Dataset entries

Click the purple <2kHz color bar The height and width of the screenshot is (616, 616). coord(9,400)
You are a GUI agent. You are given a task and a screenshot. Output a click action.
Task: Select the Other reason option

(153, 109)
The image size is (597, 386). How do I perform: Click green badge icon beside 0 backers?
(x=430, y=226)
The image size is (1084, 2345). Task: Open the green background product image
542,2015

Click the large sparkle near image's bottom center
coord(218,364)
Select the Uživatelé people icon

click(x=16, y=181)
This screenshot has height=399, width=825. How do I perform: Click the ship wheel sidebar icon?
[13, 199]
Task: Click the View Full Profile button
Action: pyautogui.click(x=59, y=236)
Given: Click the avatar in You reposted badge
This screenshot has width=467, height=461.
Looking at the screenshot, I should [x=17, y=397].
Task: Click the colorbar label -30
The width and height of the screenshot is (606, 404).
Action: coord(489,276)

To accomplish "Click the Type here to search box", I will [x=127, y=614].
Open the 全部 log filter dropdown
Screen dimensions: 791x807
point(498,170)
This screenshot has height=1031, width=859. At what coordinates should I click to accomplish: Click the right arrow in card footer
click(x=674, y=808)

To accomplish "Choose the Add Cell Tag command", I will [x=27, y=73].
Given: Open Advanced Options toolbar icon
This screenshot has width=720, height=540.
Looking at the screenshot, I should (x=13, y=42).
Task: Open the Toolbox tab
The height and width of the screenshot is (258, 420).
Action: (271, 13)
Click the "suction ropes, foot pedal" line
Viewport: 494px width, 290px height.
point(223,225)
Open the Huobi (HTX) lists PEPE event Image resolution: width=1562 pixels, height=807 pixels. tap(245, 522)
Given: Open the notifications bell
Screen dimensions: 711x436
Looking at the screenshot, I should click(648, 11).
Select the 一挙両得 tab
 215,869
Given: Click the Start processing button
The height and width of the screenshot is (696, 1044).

▶ _Brief_
Each record must be repeated exactly as it appears above.

▶ _Answer to this exercise_
Click the purple <2kHz color bar The height and width of the screenshot is (616, 616). coord(9,400)
You are a GUI agent. You are given a task and a screenshot. Output a click action.
Task: Select the Other reason option

(153, 109)
The image size is (597, 386). How do I perform: Click green badge icon beside 0 backers?
(x=430, y=226)
The image size is (1084, 2345). Task: Open the green background product image
542,2015

Click the large sparkle near image's bottom center
coord(218,364)
Select the Uživatelé people icon

click(x=16, y=181)
This screenshot has height=399, width=825. How do I perform: Click the ship wheel sidebar icon?
[13, 199]
Task: Click the View Full Profile button
Action: pyautogui.click(x=59, y=236)
Given: Click the avatar in You reposted badge
This screenshot has width=467, height=461.
Looking at the screenshot, I should [x=17, y=397].
Task: Click the colorbar label -30
The width and height of the screenshot is (606, 404).
Action: coord(489,276)

To accomplish "Click the Type here to search box", I will [x=127, y=614].
Open the 全部 log filter dropdown
Screen dimensions: 791x807
point(498,170)
This screenshot has height=1031, width=859. At what coordinates should I click to accomplish: Click the right arrow in card footer
click(x=674, y=808)

To accomplish "Choose the Add Cell Tag command", I will [x=27, y=73].
Given: Open Advanced Options toolbar icon
This screenshot has width=720, height=540.
Looking at the screenshot, I should (x=13, y=42).
Task: Open the Toolbox tab
The height and width of the screenshot is (258, 420).
Action: (271, 13)
Click the "suction ropes, foot pedal" line
Viewport: 494px width, 290px height.
point(223,225)
Open the Huobi (HTX) lists PEPE event Image resolution: width=1562 pixels, height=807 pixels. tap(245, 522)
Given: Open the notifications bell
Screen dimensions: 711x436
Looking at the screenshot, I should click(648, 11).
Select the 一挙両得 tab
 215,869
Given: Click the Start processing button
The height and width of the screenshot is (696, 1044).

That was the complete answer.